Justices of Appeal Alice Yorke-Soo Hon, Gregory Smith and Mira Dean-Armorer said the amended legislation not only decriminalised small amounts of marijuana but also changed the charge of trafficking as it related to possession on school premises or 500 metres in proximity.
“It is a strange irony that Parliament by the new amendment intended to protect children from dangerous drugs, yet persons who are exempted under section 5 (2) (f) (i) for possession of 30 grammes or less if found on school premises, are not committing an offence.
“In our view, this seems to defeat the intention to provide a safe environment for the very young and vulnerable.”
However, they said that was a matter for Parliament to consider. The amended sections catered for tiers of possession: a maximum of 30 grammes on the first tier, above 30-50 on the second tier and above 60-100 in the third.
At the appeal, former assistant DPP Nigel Pilgrim argued that the minor, who was held at a school in Chaguanas with having 46.72 grammes of marijuana, was charged in June 2018 for trafficking and not simple possession.
He argued that the master of the Children Court who discharged the teen in April 2020 was wrong and did so without authority.
Pilgrim argued that the power to discharge under section 5 D (1) related exclusively to cases involving simple possession and was unrelated to cases of possession for trafficking. It was his submission that the minor was held in a school and was captured under the original Dangerous Drugs Act.
He said to interpret section 5D (1) to allow anyone charged with trafficking to apply for a discharge would result “in an absurdity” since it would be excusing behaviour which remains an offence even after the amendment.
Pilgrim contended the intent of Parliament was to decriminalise and retrospectively pardon the possession of small amounts of marijuana for private use, not to excuse possession for the purpose of trafficking.
In their ruling, the judges admitted that if the minor was charged with possession, he would have been eligible to apply for a discharge. However, they said he was charged with trafficking so was not eligible.

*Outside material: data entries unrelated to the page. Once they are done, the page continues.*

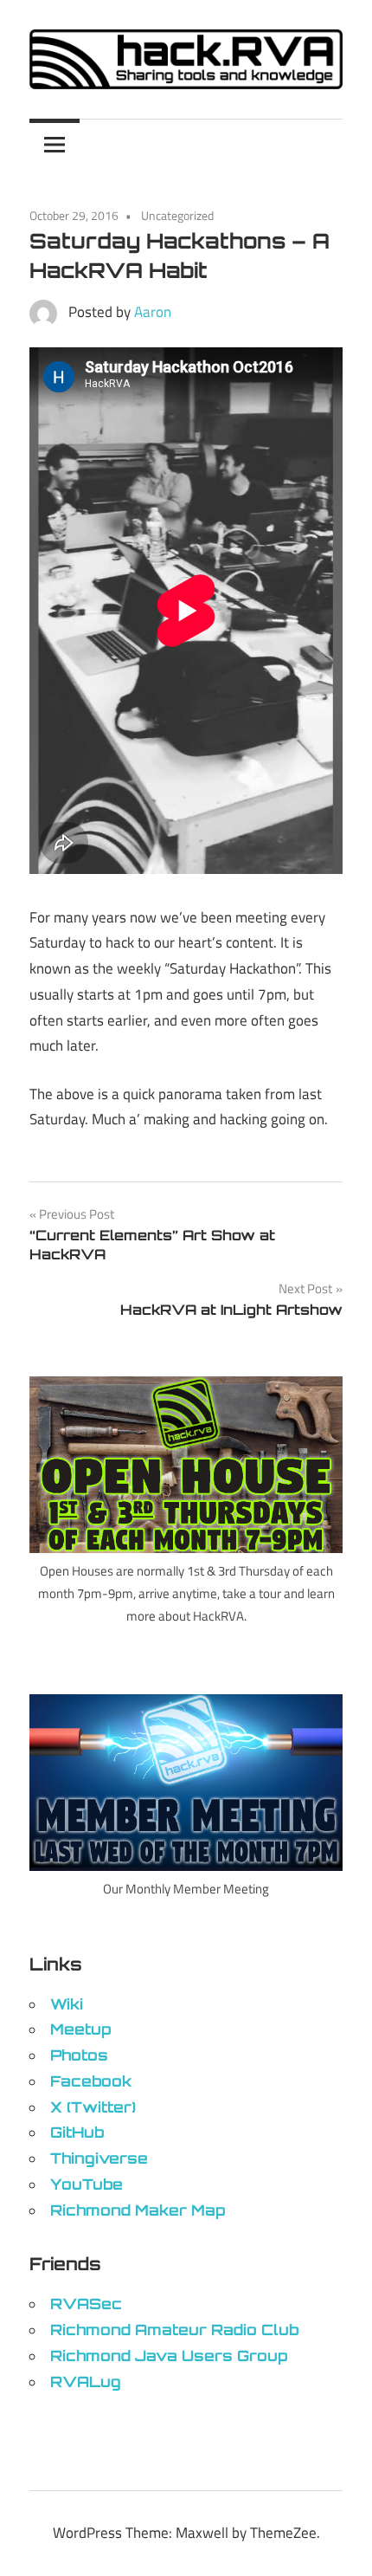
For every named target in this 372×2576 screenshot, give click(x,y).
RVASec (86, 2303)
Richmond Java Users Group (168, 2355)
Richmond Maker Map (137, 2210)
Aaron (152, 312)
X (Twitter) (93, 2107)
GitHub (77, 2132)
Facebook (90, 2081)
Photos (79, 2055)
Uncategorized (177, 215)
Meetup (80, 2029)
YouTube (86, 2184)
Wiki (66, 2004)
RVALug (85, 2381)
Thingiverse (99, 2158)
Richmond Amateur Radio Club (174, 2329)
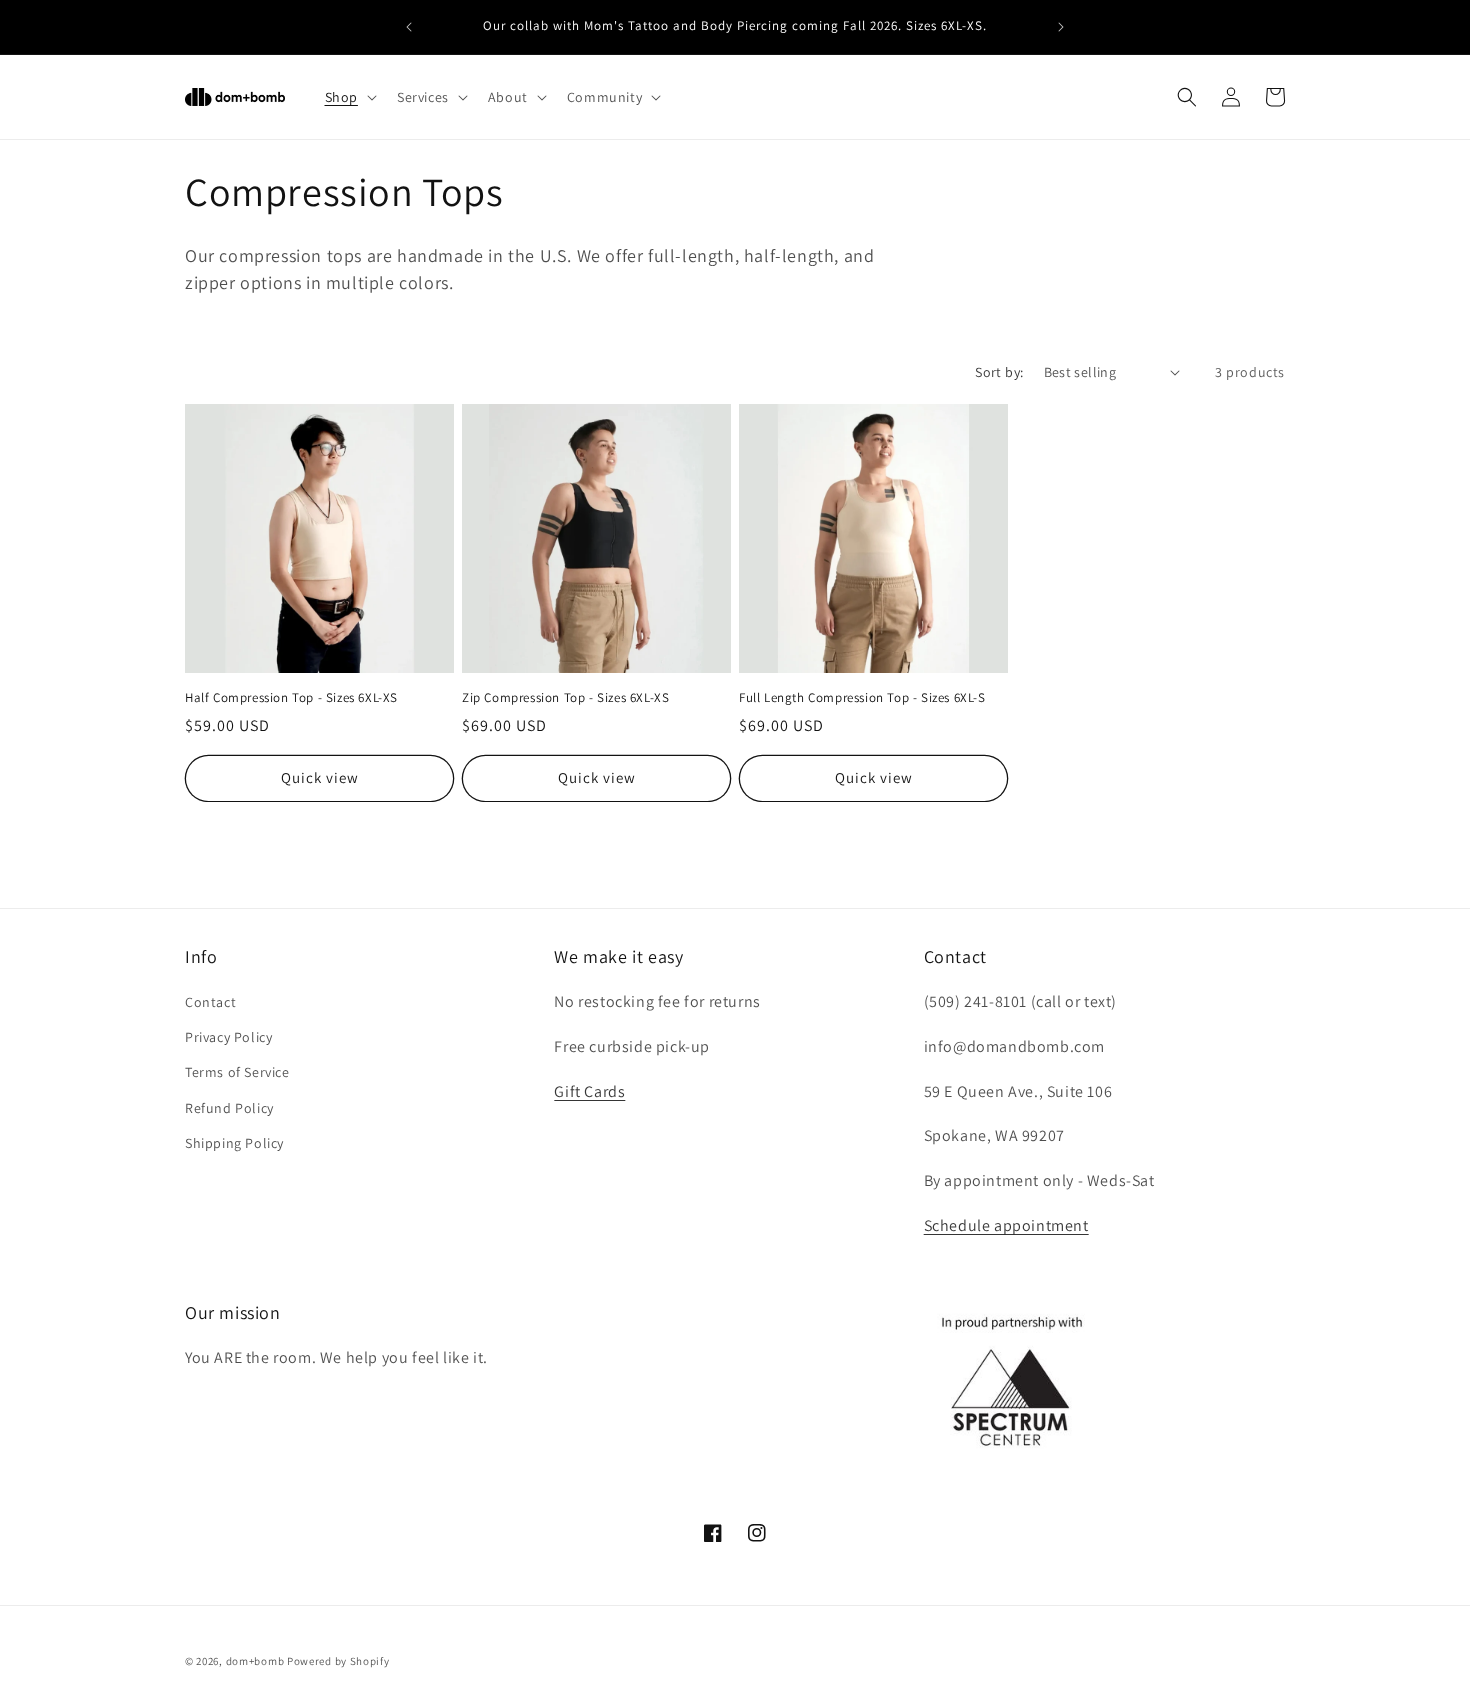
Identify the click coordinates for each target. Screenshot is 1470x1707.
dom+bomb (255, 1661)
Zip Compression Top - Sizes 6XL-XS (565, 698)
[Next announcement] (1061, 27)
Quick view (320, 777)
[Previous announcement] (409, 27)
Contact (210, 1002)
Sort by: (999, 372)
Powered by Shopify (338, 1661)
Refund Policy (229, 1108)
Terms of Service (237, 1072)
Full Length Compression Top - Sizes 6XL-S (862, 698)
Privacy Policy (228, 1037)
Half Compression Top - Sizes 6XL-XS (291, 698)
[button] (349, 97)
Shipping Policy (234, 1143)
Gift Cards (589, 1091)
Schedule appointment (1006, 1225)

“In the circumstances of this case, it made no difference whether the master considered section 5 (7) under the pre-amended law or under the amended law. We do not find that the literal rule produced any ambiguity in relation to section 5 (7) (pre-amended or amended) and section 5 D (1) under the amended law.
“…The words when given their plain meaning are unambiguous. Section 5 D (1) or section 5 D (2) do not provide for persons charged with the offence of possession of cannabis for the purpose of trafficking to apply for a discharge otherwise it would have been expressly stated.”
Yorke-Soo Hon, who delivered the decision, also pointed out that marijuana trafficking carried a term of 10 years on summary conviction and imprisonment for life on indictment while the penalty for simple possession ranged from a fine to imprisonment depending on the nature of the conviction.
“Since trafficking is the more serious offence, it cannot be presumed that Parliament intended to simply discharge persons charged with the more serious offence of trafficking. The clear intention of Parliament is to protect the young and vulnerable from dangerous drugs.”
Attorney Mukiba Louis represented the minor, who was only referred to by his initials in the judgment, at the appeal.